-- Исходный текст --
★ ★ ★ ★
Моё детство прошло между Можайском и Саратовом — в Саратове я неимоверно врал о Можайске, в Можайске я неимоверно врал о Саратове, населяя их всем чудесным, что я слышал и что я вычитал. Я врал для того, чтобы организовать природу и понятия в порядок, кажущийся мне лучшим и наизанятным. Я врал неимоверно, страдал, презираемый окружающими, но не врать — не мог. Самые лучшие мои рассказы, повести и романы написаны, конечно, в детстве, — потому что тогда я напряжённее всего ощущал творческие инстинкты: романы эти погибли, выветренные из памяти*.
Как бы там ни было, в тех книгах, которые сделали его тем, кем он стал, Пильняк не врал. Пропала необходимость — действительность оказалась насыщеннее и разнообразнее вымысла. Вот фрагмент из его дневника (25 августа 1923 года):
Я приехал в Коломну из Лондона вчера, и мне рассказывали: где-то тут в пожарном депо лежит убитый бандит Гришка-Шпак, народу его показывают за шесть миллионов с каждого, при нём лежат его два нагана и топор, — весной убили Митьку Громова, шпакова товарища, так того показывали бесплатно…
Подобным образом написаны и его книги — вся жизнь тех яростных времён была невероятной, и неразличимой сделалась сама грань, отделяющая её от вымысла.
В 1918-м Пильняк с голодными поездами мешочником скитался по России, меняя в деревнях вещи на хлеб. Весь опыт того страшного походного быта он вынес на себе, запомнил, впитал, как впитывают крестьянские руки опыт земляного труда. В том же году вышла первая его книга «С последним пароходом», составленная из рассказов, написанных в предреволюционные годы и тогда же большей частью опубликованных в периодике.
★ ★ ★ ★
-- Показанные данные --
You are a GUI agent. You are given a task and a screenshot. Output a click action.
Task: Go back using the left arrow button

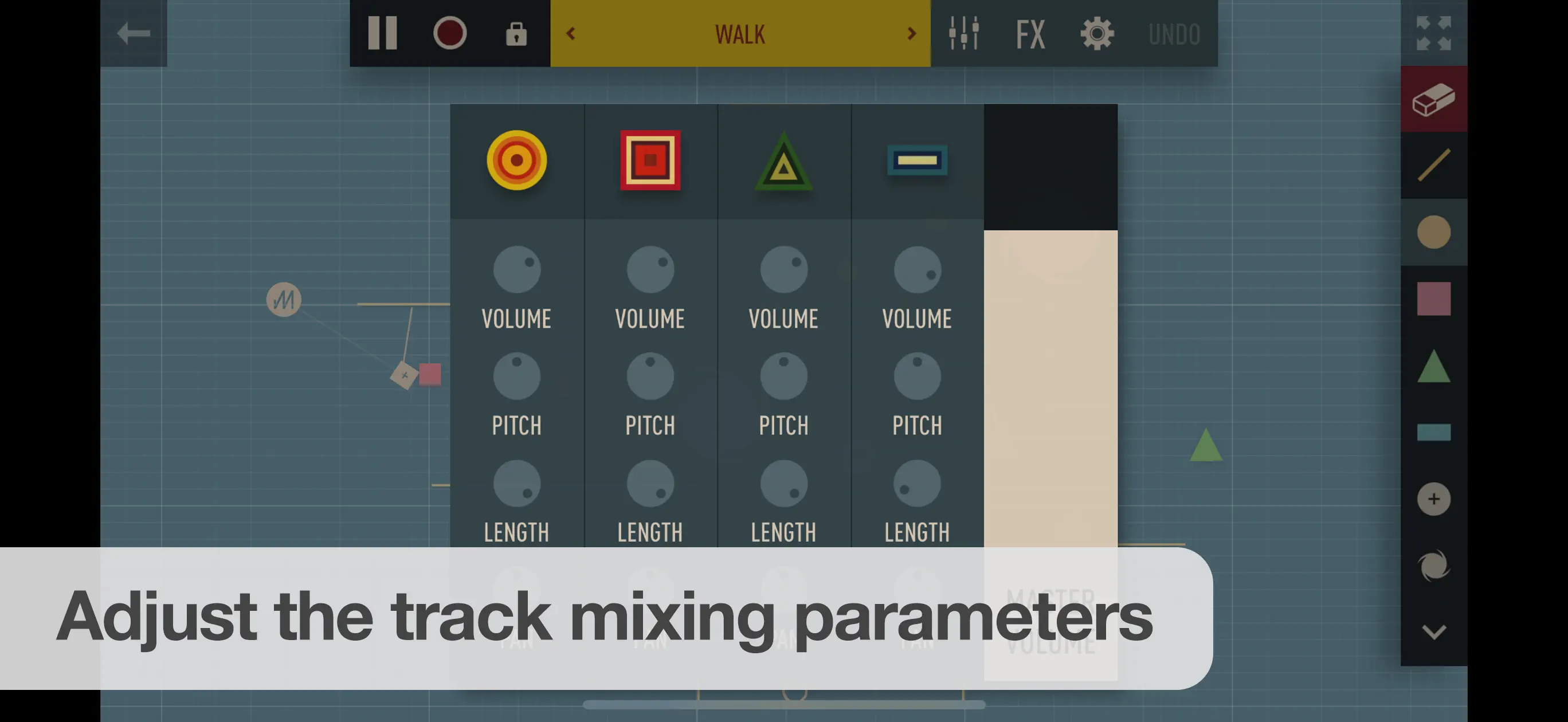(134, 33)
★ ★ ★ ★
-- Условия заданий --
[1] Выпишите из текста о Пильняке отрывок от «Моё детство прошло» до «выветренные из памяти*.».
[2] Перечислите все города, которые упоминаются в тексте о Пильняке.
[3] Напишите продолжение текста о Пильняке, начиная сразу после его последнего предложения.
Данные взяты из другого источника.

-- Ответы на задания --
[1]
Моё детство прошло между Можайском и Саратовом — в Саратове я неимоверно врал о Можайске, в Можайске я неимоверно врал о Саратове, населяя их всем чудесным, что я слышал и что я вычитал. Я врал для того, чтобы организовать природу и понятия в порядок, кажущийся мне лучшим и наизанятным. Я врал неимоверно, страдал, презираемый окружающими, но не врать — не мог. Самые лучшие мои рассказы, повести и романы написаны, конечно, в детстве, — потому что тогда я напряжённее всего ощущал творческие инстинкты: романы эти погибли, выветренные из памяти*.

[2] Можайск, Саратов, Коломна, Лондон.

[3]
Между делом в 1920 году Пильняк окончил Московский коммерческий институт. В том же году вышел сборник «Быльё». А вскоре — роман «Голый год», благодаря которому Борис Пильняк (ему только двадцать восемь) ещё при жизни оказался возведён в классики литературы ХХ века. Не только советской — классики мировой, поскольку новая русская литература первого послереволюционного десятилетия, как и русское искусство этого периода в целом, ошарашивала и поражала не только русского читателя и зрителя, но и весь мир. Пильняка много и с охотой переводят за границей — его книги выходят в Германии, Англии, Японии, США. Он сам много ездит по миру — Германия, Великобритания, Греция, Турция, Палестина, Япония, Монголия, Китай, Америка.
Если попытаться подыскать для Пильняка какой-то архетипический образ, через который можно было бы наглядно описать его стиль жизни, творческий и общественный темперамент, лучше всего подойдёт гончаровский Штольц. Именно так — Борис Пильняк был Штольцем русской литературы. Деятельный, талантливый, чувствующий время и его новейшие веяния, организованный внутренне и способный организовать пространство вокруг себя, верный друг и надёжный товарищ, честный (не в ущерб предприимчивости) в работе и быту, лёгкий на подъём, с деловой жилкой и устремлением в будущее — таким представал Пильняк перед современниками и таким он смотрит на нас из прошлого.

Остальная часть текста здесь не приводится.